​​The tax reform bill passed by the Senate early Saturday morning, December 2, in a 51-49 vote contained a number of last-minute amendments which, among other things, continue to leave key equity compensation rules in flux. Representatives from both chambers of Congress are scheduled to enter into conference this week to reconcile differences between the Senate and House Bills. Following is a brief look at where things stand on the Alternative Minimum Tax (AMT) and 162(m) transition rules.

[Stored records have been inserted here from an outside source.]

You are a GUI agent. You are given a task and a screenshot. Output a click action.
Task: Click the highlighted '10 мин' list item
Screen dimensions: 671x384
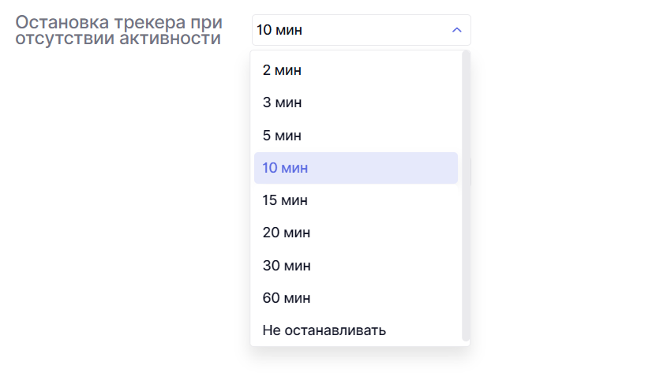click(x=355, y=168)
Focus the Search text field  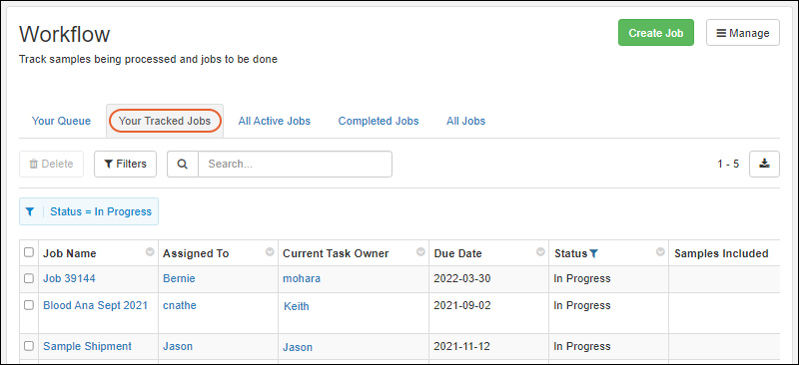pyautogui.click(x=295, y=164)
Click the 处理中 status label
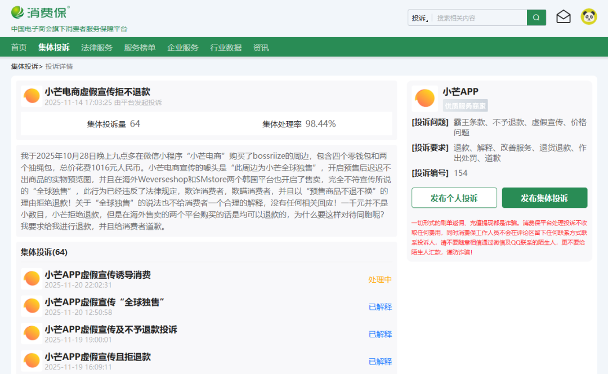The height and width of the screenshot is (374, 608). (x=380, y=279)
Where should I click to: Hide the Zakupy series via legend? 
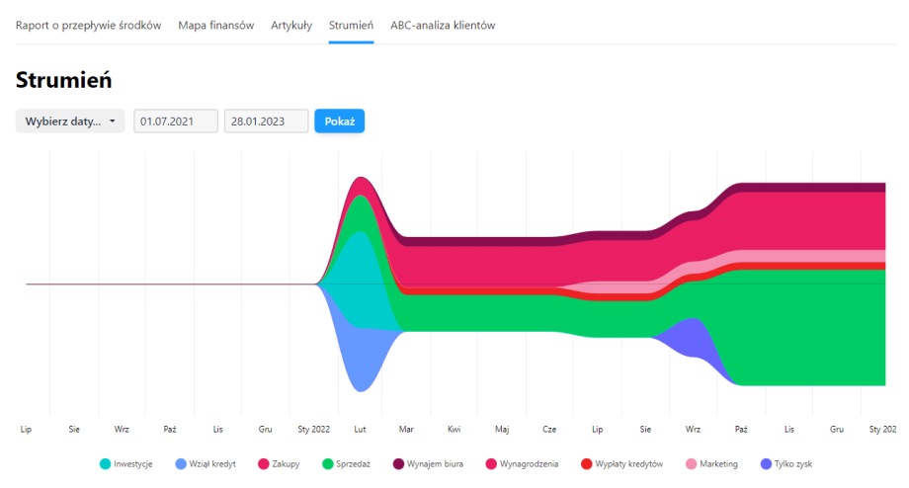click(278, 463)
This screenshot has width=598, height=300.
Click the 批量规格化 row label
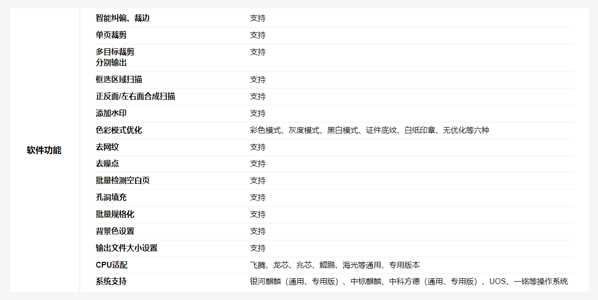115,214
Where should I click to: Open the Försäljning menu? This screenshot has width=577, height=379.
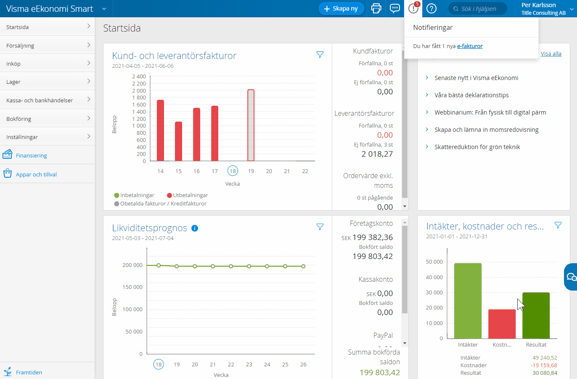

Senate Bill Revives the AMT

In a significant divergence from the House Bill, the Senate Bill now retains the AMT, which was initially slated for repeal by both chambers. Under current law, employees subject to the AMT incur tax on the exercise of their incentive stock options and lose the benefit of deferred taxation until sale of the underlying shares otherwise permitted under Section 422 of the Internal Revenue Code. Repeal of the AMT would have eliminated one of the concerns of private company employees upon exercise of incentive stock options. Although the Senate and House Bills continue to maintain proposals providing limited ability for “qualified employees” of private companies to defer tax on certain equity grants for up to five years, deletion of the AMT repeal would limit the liquidity alternatives available to private company employees.

162(m) Transition Rules

As anticipated, the Senate Bill largely aligns with the House Bill in its proposed repeal of exceptions for qualified performance-based compensation (including stock options) currently applied to the $1 million annual limit on the deductibility of executive compensation for public companies under 162(m) of the Code. The Senate Bill adds a transition rule that would exempt performance-based compensation under a written contract in effect as of November 2, 2017, provided that the contract is not subsequently materially modified. Although earlier versions of the Senate Bill required the compensation to have been vested as of December 31, 2016, to qualify for the exemption, that limitation was not included in the final bill.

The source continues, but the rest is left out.